そのため、ボタン自体にアニメーションの処理を適用させることで、この問題は解決されました。
// BEFORE: Animation終了後、中の要素だけ透明になり、ボタン自体は画面上に存在しているとみなされる
Button {
vm.tapped()
} label: {
HStack(spacing: -78.0) {
giftInfo
giftImage
}
.opacity(opacity)
.offset(x: offsetX, y: offsetY)
}
// AFTER: Animation終了後、Button自体が透明になり画面上からもボタンとみなされない
Button {
vm.tapped()
} label: {
HStack(spacing: -78.0) {
giftInfo
giftImage
}
}
.opacity(opacity)
.offset(x: offsetX, y: offsetY)
HIG勉強会でアクセシビリティについて触れたことが、この不具合の解決策を見出すきっかけとなりました。また、単に直面した不具合を解決するだけでなく、アクセシビリティを考慮した設計の重要性も浮き彫りにしてくれました。
アクセシビリティ機能とカスタマイズ
VoiceOver
「ボタンの形」以外にも、Appleのデバイスには様々なアクセシビリティ機能があります。有名なところでいえば「VoiceOver」が挙げられます。これは画面上に表示されているテキスト、ボタン、アイコンなどの要素を音声で読み上げてくれる機能です。主に視覚障がいのあるユーザーがデバイスを使いやすくするためのアクセシビリティ機能です。

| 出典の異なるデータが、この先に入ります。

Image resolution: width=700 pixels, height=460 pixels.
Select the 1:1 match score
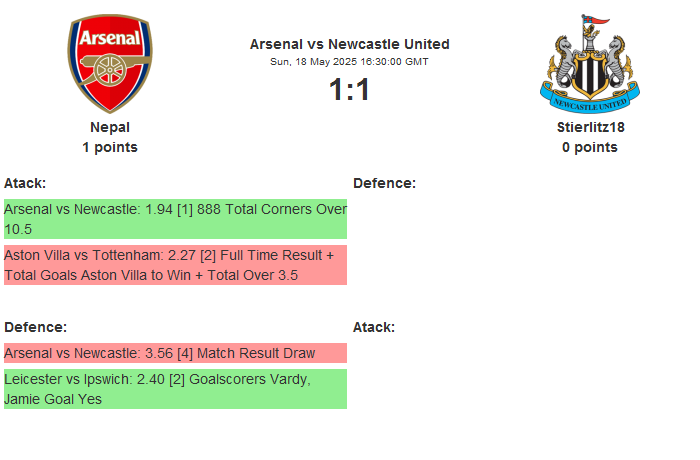pos(350,90)
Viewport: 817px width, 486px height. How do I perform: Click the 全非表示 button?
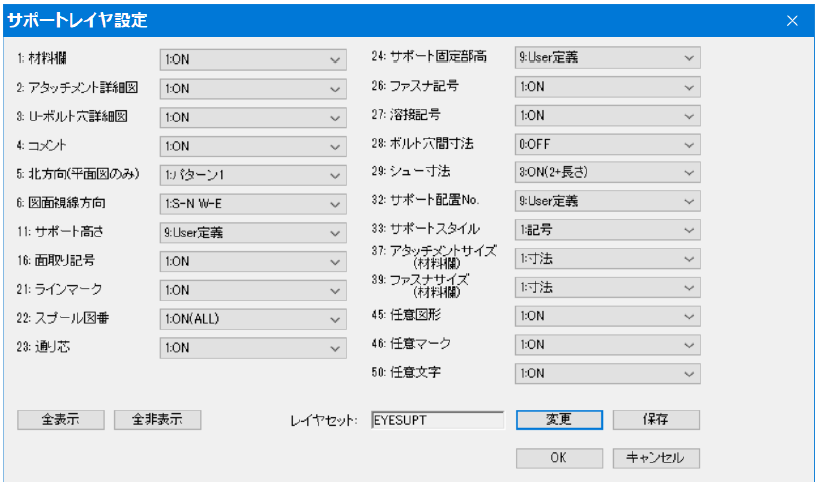click(157, 419)
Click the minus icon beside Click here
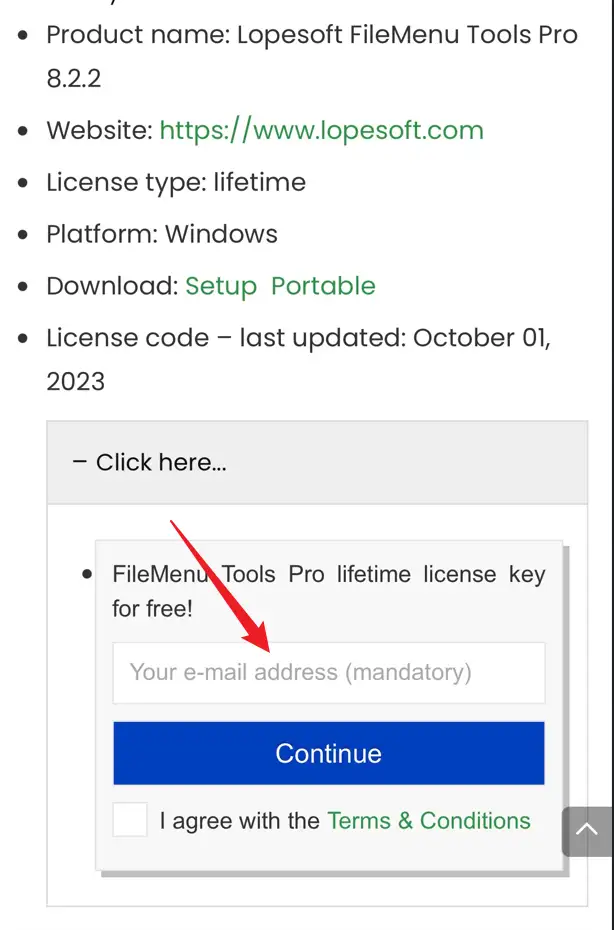The width and height of the screenshot is (614, 930). pos(81,462)
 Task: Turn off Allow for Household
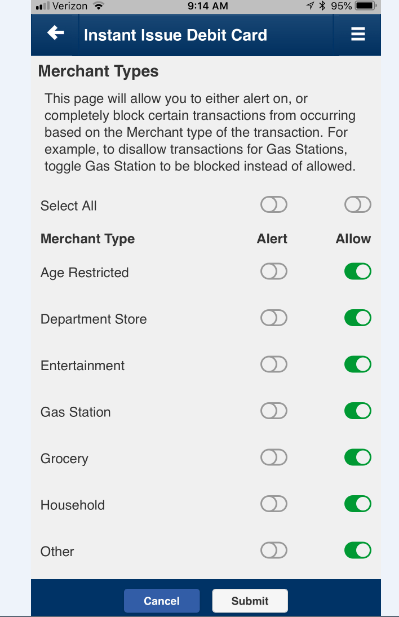[358, 504]
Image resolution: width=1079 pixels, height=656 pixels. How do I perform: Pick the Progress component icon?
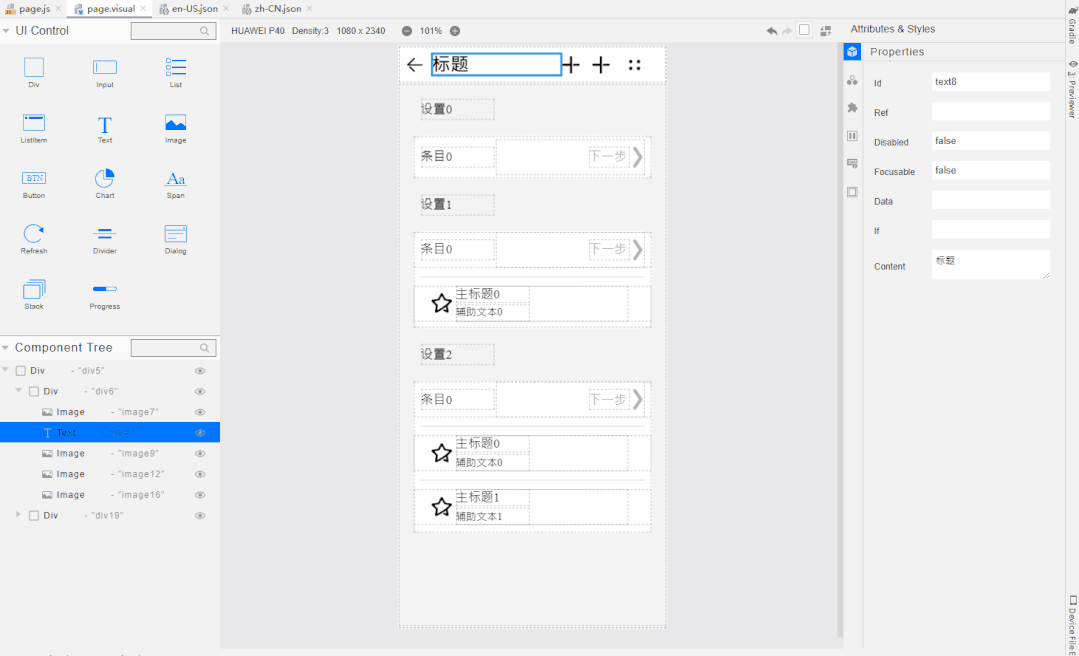(105, 289)
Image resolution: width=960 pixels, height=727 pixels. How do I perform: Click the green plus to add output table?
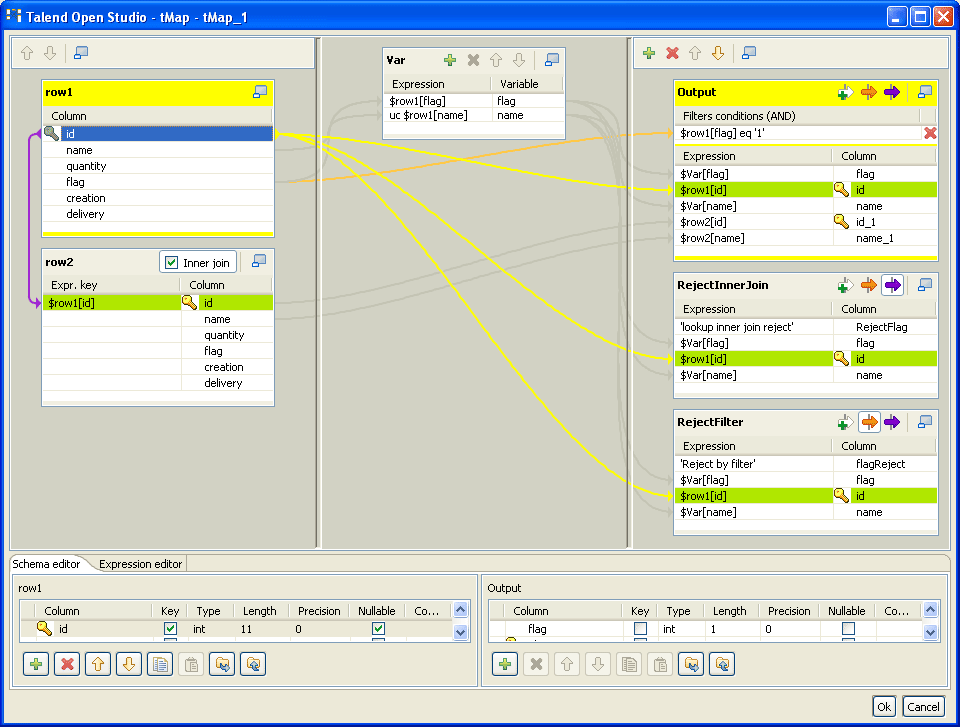click(x=649, y=53)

Swiftでは、accessibilityLabelのようなプロパティを使用して、視覚的要素に音声での説明を追加することができます。
class ViewController: UIViewController {
@IBOutlet private var label: UILabel!
override func viewDidLoad() {
super.viewDidLoad()
// VoiceOver機能によって、選択されると読み上げが行われる
label.accessibilityLabel = "これはラベルです"
}
}
Dynamic Type
また、システム全体のテキストサイズを調整できる「Dynamic Type」という機能もあります。ユーザーが設定でテキストサイズを変更した場合、アプリ内のテキストもそれに応じてサイズを変更するのが好ましいです。Swiftでは、UIApplication.shared.preferredContentSizeCategory で現在の値を取得することができ、さらにUIContentSizeCategory.didChangeNotificationによって、テキストサイズの変更を監視し、その変更に応じてUIを再構成することができます。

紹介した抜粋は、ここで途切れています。